Pandanus unipapillatus (syn.Pandanus canaranus Warb.) is used in traditional medicine and
it also famous for its fragrance. It is endemic to peninsular India, common along the banks of
streams, canals, rice fields and bunds. The local names of the plant is “Thazha
kaitha”,”Anakaitha”.shrubs or small tree.,8-10m tall, stem more or stout erect branching near
top,dichotomous and few grayish brown,ringed,distinct brownscars.,prop root stout (Nicolson
et al.interprt.Hort.Malab.306.1988). Pandanus unipapillatus Dennst is the one of the major
plant source of the Ayurvedic drug known as “Kethaki” (Joshi et al., 2011).

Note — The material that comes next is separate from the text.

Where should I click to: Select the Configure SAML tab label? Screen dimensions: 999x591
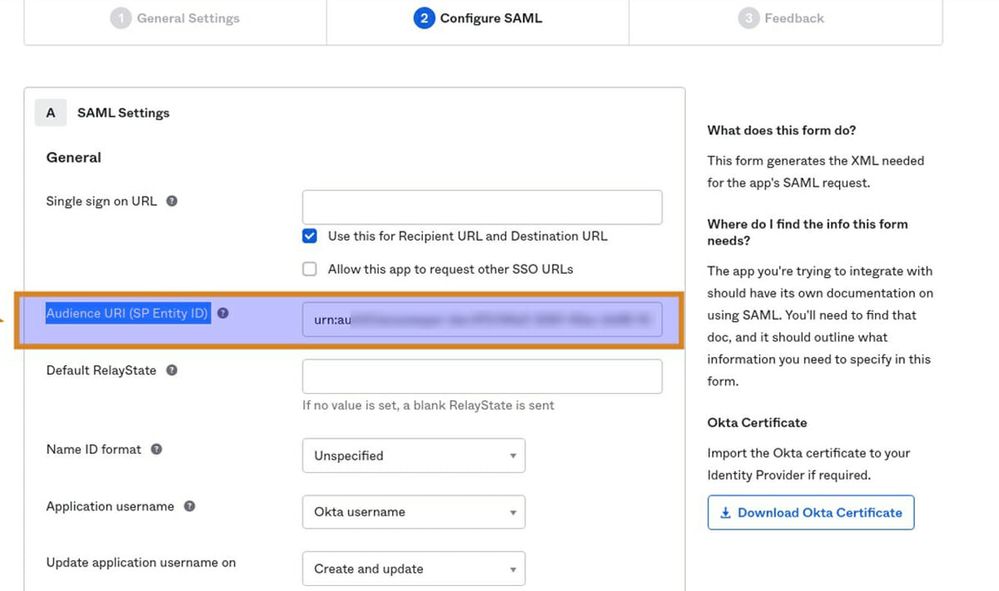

Hence the present studies explained the comparative preliminary phytochemical screening,
Total phenolics and Total flavanoid content, F/P ratio and Phenolic specific TLC chemical
profiling of different parts of Pandanus unipapillatus.
This study is helpful to determine each parts (Root, Leaf, Stem) medicinal properties, class of
chemical constituents and their (Phenolic and Flavonoids) amount present in the plant.
Nowadays, phytochemicals and antioxidants in plants are raising interest in consumers for
their roles in the maintenance of human health. Phenolics and Flavonoids are known for their
health-promoting properties due to protective effects against cardiovascular disease, cancers
and other disease. The study supports the view that the amount of Flavonoids, phenols is
depend on antioxidant activity of the plant.To the best of our knowledge, the phytochemical
screening and quantitative test of phenolics and Flavonoids of the plant have not been
reported so far.
MATERIALS AND METHODS
Phytochemical screening
Phytochemical screening of the extract and fractions were carried out to identify the
constituents, using standard phytochemical methods as described by Sofowora (1993).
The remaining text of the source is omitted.